• Stored items

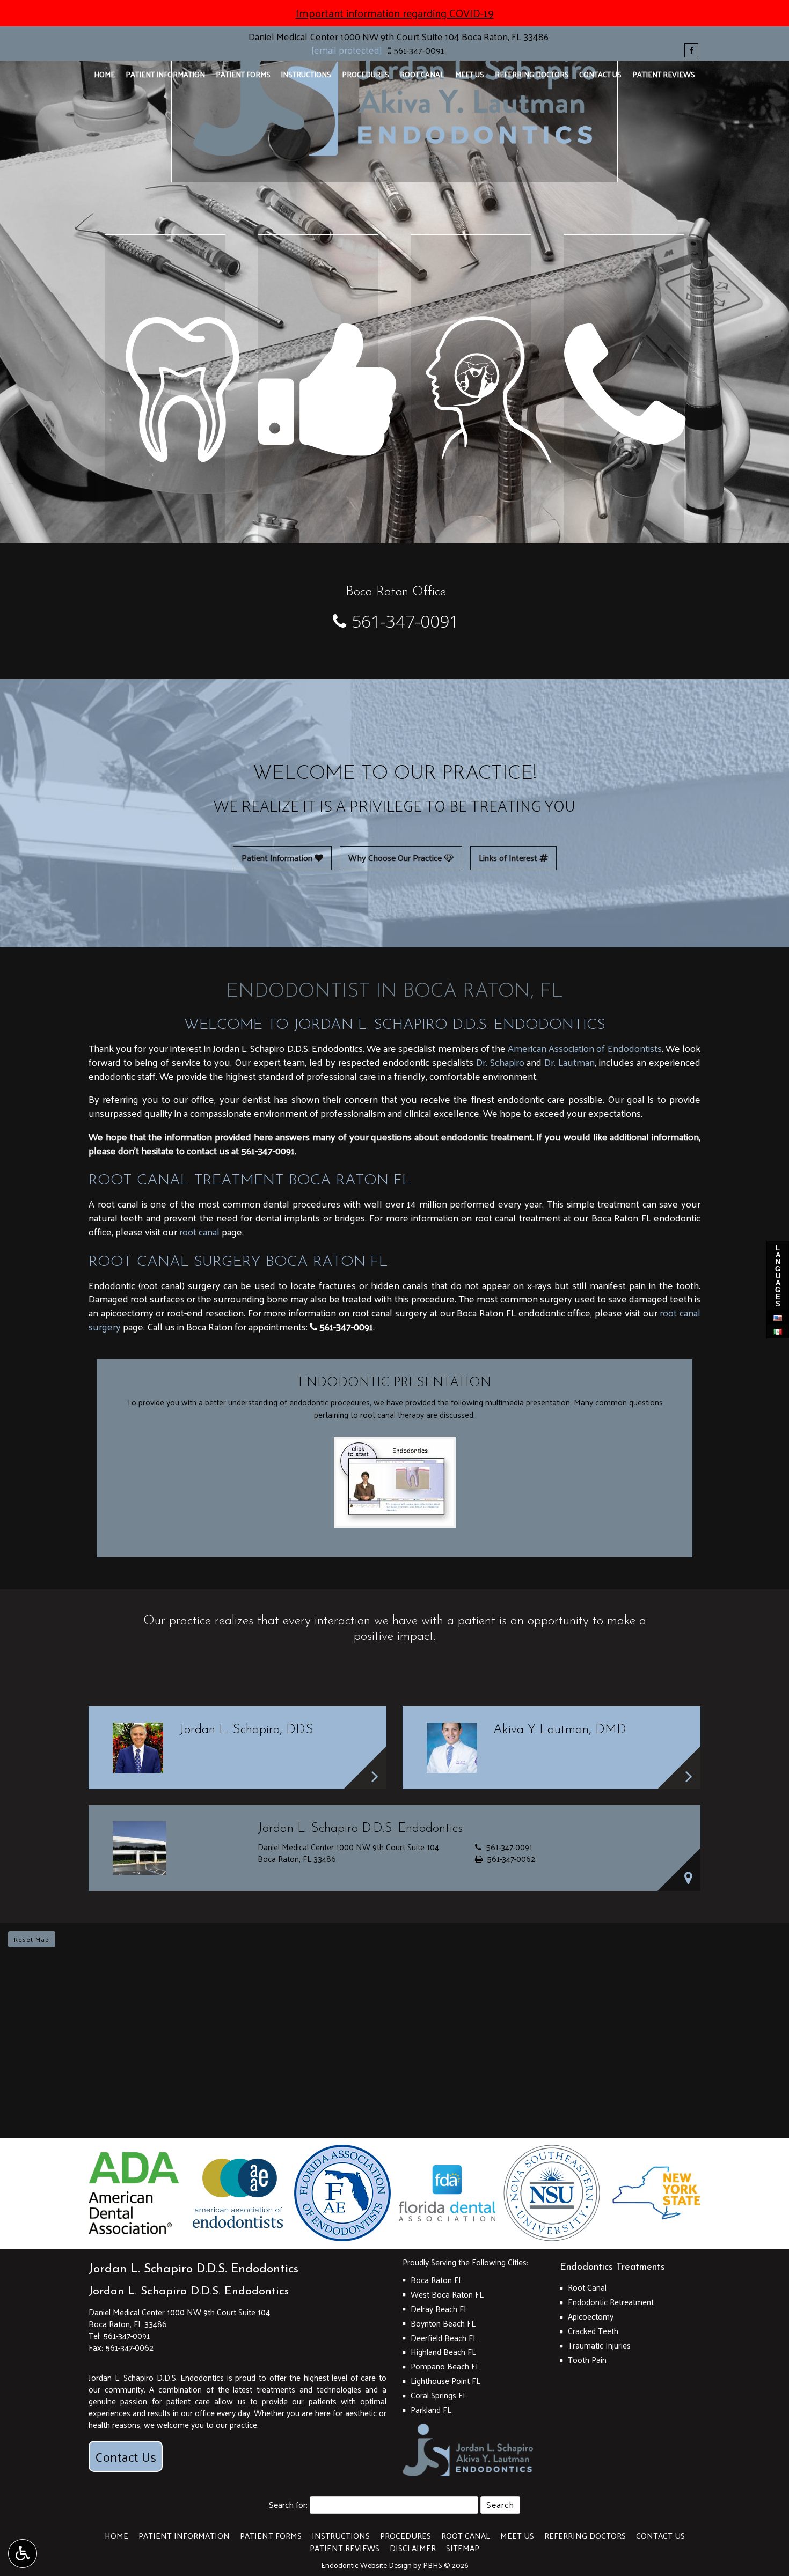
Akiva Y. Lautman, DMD (559, 1730)
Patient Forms (243, 74)
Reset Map (31, 1939)
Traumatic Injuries (599, 2345)
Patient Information (165, 74)
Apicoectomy (590, 2316)
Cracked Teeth (593, 2330)
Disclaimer (413, 2548)
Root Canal (422, 74)
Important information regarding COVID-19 (395, 13)
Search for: (288, 2505)
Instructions (306, 74)
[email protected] (346, 49)
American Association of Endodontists (585, 1048)
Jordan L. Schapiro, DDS (246, 1730)
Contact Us (600, 74)
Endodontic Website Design (366, 2565)
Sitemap (462, 2548)
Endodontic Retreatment (611, 2301)
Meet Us (469, 74)
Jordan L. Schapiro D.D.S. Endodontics (189, 2291)
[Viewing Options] (22, 2553)
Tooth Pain (587, 2359)
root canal (199, 1231)
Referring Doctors (532, 74)
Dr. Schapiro (500, 1062)
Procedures (365, 74)
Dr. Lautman (569, 1062)
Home (104, 74)
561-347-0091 (418, 50)
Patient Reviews (663, 74)
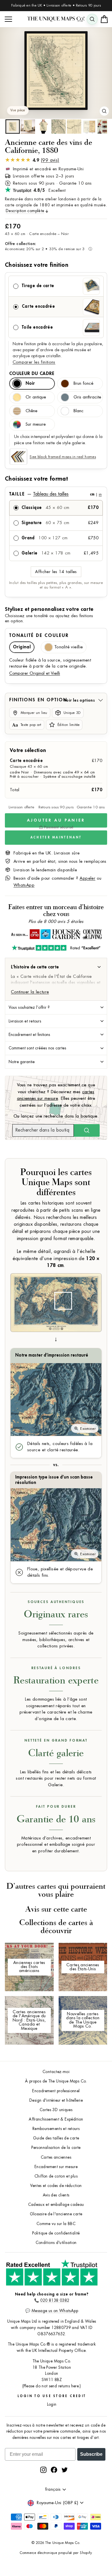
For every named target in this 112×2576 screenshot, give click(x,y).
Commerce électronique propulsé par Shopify (56, 2553)
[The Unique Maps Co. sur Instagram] (43, 2469)
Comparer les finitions (34, 362)
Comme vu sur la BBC (56, 2224)
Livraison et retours (25, 1021)
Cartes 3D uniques (56, 2110)
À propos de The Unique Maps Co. (56, 2081)
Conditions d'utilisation (56, 2243)
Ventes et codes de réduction (56, 2186)
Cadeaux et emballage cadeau (56, 2204)
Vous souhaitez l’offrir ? (29, 1007)
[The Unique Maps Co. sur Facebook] (54, 2469)
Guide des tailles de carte (56, 2138)
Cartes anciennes (56, 2157)
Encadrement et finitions (29, 1035)
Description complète (25, 211)
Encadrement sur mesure (56, 2167)
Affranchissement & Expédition (56, 2119)
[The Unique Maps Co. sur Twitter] (64, 2469)
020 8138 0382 (54, 2300)
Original (22, 647)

• Work instruction
Each of the entries above must be copied exactly, but the pictures stay out.

• Answer for this exercise
Akiva Y. Lautman, DMD (559, 1730)
Patient Forms (243, 74)
Reset Map (31, 1939)
Traumatic Injuries (599, 2345)
Patient Information (165, 74)
Apicoectomy (590, 2316)
Cracked Teeth (593, 2330)
Disclaimer (413, 2548)
Root Canal (422, 74)
Important information regarding COVID-19 (395, 13)
Search for: (288, 2505)
Instructions (306, 74)
[email protected] (346, 49)
American Association of Endodontists (585, 1048)
Jordan L. Schapiro, DDS (246, 1730)
Contact Us (600, 74)
Endodontic Website Design (366, 2565)
Sitemap (462, 2548)
Endodontic Retreatment (611, 2301)
Meet Us (469, 74)
Jordan L. Schapiro D.D.S. Endodontics (189, 2291)
[Viewing Options] (22, 2553)
Tooth Pain (587, 2359)
root canal (199, 1231)
Referring Doctors (532, 74)
Dr. Schapiro (500, 1062)
Procedures (365, 74)
Dr. Lautman (569, 1062)
Home (104, 74)
561-347-0091 (418, 50)
Patient Reviews (663, 74)
For every named target in this 112×2576 screenshot, give click(x,y).
Commerce électronique propulsé par Shopify (56, 2553)
[The Unique Maps Co. sur Instagram] (43, 2469)
Comparer les finitions (34, 362)
Comme vu sur la BBC (56, 2224)
Livraison et retours (25, 1021)
Cartes 3D uniques (56, 2110)
À propos de The Unique Maps Co. (56, 2081)
Conditions d'utilisation (56, 2243)
Ventes et codes de réduction (56, 2186)
Cadeaux et emballage cadeau (56, 2204)
Vous souhaitez l’offrir ? (29, 1007)
[The Unique Maps Co. sur Facebook] (54, 2469)
Guide des tailles de carte (56, 2138)
Cartes anciennes (56, 2157)
Encadrement et finitions (29, 1035)
Description complète (25, 211)
Encadrement sur mesure (56, 2167)
Affranchissement & Expédition (56, 2119)
[The Unique Maps Co. sur Twitter] (64, 2469)
020 8138 0382 (54, 2300)
Original (22, 647)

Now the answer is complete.